Говард Лавкрафт - Заброшенный дом
В 1775 году, когда разразилась война с Великобританией, Уильям Гаррис-младший, несмотря на свои шестнадцать лет и слабое телосложение, умудрился вступить в Армию Наблюдения под командованием генерала Грина и с этого дня наслаждался постоянным улучшением здоровья и престижа. В 1780 году, будучи капитаном вооруженных сил Род-Айленда на территории штата Нью-Джерси (ими командовал полковник Энджелл), он повстречал, полюбил и взял себе в жены Фиби Хетфилд из Элизабеттауна; на будущий год, с почетом уйдя в отставку, он вернулся в Провиденс вместе со своей молодой женой. Нельзя сказать, что возвращение юного воина было абсолютно ничем не омрачено. Дом, правда, по-прежнему был в хорошем состоянии, а улица, на которой он стоял, переименована из Бэк-стрит в Бенефит-стрит, зато некогда крепкое телосложение Мерси Декстер претерпело весьма печальную и отчасти странную метаморфозу: эта добрая женщина превратилась в сутулую и жалкую старуху с глухим голосом и поразительно бледным лицом. На удивление сходное превращение произошло и с единственной оставшейся в живых служанкой Марией. Осенью 1782 году Фиби Гаррис родила мертвую девочку, а 15 мая следующего года Мерси Декстер завершила свою самоотверженную, скромную и добродетельную жизнь.
Уильям Гаррис, теперь уже полностью удостоверившись в существенно нездоровой атмосфере своего жилища, принял меры к переезду, предполагая в дальнейшем заколотить дом насовсем. Сняв на время комнаты для себя и жены в недавно открывшейся гостинице Золотой шар , он принялся хлопотать о постройке нового, более приличного дома на Вестминстер-стрит, в строящемся районе города за Большим мостом. Именно там в 1785 году появился на свет его сын Дьюти, и там семья благополучно проживала до тех пор, пока посягательства со стороны коммерции не вынудили ее вернуться на другой берег реки на Энджел-стрит, пролегавшую по ту сторону холма; в новый жилой район Ист-Сайд, туда, где в 1876 году ныне покойный Арчер Гаррис построил себе пышный, но безвкусный особняк с мансардной крышей. Уильям и Фиби скончались в 1797 году во время эпидемии желтой лихорадки, и Дьюти был взят на воспитание своим кузеном Рэтбоуном Гаррисом, сыном Пелега.

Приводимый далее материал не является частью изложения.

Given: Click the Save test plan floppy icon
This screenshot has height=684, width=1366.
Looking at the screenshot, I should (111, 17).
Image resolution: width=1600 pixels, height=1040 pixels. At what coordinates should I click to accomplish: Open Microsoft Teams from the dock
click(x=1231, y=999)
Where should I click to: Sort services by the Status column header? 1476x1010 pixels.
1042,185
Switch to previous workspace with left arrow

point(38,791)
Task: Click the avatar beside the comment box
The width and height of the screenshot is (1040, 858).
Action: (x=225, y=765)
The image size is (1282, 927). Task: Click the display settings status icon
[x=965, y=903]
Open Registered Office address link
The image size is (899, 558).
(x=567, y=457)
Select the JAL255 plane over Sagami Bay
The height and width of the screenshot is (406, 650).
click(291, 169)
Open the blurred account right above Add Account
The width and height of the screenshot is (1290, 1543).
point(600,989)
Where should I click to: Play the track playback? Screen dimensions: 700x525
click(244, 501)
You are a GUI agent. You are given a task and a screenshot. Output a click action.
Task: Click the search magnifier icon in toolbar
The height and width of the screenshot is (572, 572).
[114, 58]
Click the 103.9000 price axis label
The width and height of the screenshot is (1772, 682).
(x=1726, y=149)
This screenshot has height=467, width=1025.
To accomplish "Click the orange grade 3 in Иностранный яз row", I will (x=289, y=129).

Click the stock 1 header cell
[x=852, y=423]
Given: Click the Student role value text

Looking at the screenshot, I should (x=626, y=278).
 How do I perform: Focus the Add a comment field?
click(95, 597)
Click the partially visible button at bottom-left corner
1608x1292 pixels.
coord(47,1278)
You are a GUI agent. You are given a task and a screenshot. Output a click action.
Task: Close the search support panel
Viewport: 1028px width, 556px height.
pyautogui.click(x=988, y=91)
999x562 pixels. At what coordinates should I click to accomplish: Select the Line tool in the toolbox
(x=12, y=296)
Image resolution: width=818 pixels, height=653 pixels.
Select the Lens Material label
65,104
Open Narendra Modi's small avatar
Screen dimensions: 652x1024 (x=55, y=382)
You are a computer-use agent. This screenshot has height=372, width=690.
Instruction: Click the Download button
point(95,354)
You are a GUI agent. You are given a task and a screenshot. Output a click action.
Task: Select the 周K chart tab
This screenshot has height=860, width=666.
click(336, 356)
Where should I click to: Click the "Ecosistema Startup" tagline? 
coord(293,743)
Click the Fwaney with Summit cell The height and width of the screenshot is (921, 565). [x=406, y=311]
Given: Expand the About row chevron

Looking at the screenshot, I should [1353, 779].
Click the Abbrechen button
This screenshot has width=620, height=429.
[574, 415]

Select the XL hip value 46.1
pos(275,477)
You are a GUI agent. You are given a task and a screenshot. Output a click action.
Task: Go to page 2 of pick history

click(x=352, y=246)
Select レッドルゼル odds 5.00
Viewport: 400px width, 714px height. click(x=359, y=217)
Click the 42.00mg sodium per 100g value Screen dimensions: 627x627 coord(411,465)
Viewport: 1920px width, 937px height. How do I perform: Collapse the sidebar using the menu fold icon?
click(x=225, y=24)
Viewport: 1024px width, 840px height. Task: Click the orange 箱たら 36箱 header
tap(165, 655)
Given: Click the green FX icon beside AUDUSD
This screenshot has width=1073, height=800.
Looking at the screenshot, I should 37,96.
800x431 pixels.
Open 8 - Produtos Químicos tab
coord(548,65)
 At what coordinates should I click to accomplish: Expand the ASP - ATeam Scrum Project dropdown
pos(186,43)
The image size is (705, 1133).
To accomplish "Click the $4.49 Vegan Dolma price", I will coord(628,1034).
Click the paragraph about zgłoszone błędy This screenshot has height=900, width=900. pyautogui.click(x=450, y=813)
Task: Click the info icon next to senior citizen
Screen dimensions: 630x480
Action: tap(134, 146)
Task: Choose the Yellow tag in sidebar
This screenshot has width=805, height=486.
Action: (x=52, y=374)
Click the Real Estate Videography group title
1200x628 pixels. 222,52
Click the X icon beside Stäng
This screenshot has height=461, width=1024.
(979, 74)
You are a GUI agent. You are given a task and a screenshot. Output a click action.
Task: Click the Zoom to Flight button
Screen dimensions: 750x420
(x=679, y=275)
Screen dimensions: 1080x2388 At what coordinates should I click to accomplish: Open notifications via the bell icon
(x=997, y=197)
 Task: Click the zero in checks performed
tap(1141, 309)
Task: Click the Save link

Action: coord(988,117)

Рэтбоун был человеком практичным и сдавал дом на Бенефит-стрит внаем, несмотря на нежелание Уильяма, чтобы там кто-нибудь жил. Он полагал, что его святой долг перед подопечным заключается в том, чтобы собственность последнего приносила как можно больше доходу; при этом его немало не тревожили ни смерти и заболевания, в результате которых жильцы сменяли друг друга с быстротой молнии, ни все растущая враждебность к дому со стороны горожан. Вероятно, он ощутил лишь легкую досаду, когда в 1804 году муниципалитет распорядился, чтобы территория дома была окурена серой и смолой. Причиной для такого решения со стороны городских властей послужили возбудившие немало досужих толков четыре смерти, вызванные, предположительно, уже сходившей в то время на нет эпидемией лихорадки. Ходил слух, в частности, будто от дома пахнет лихорадкой.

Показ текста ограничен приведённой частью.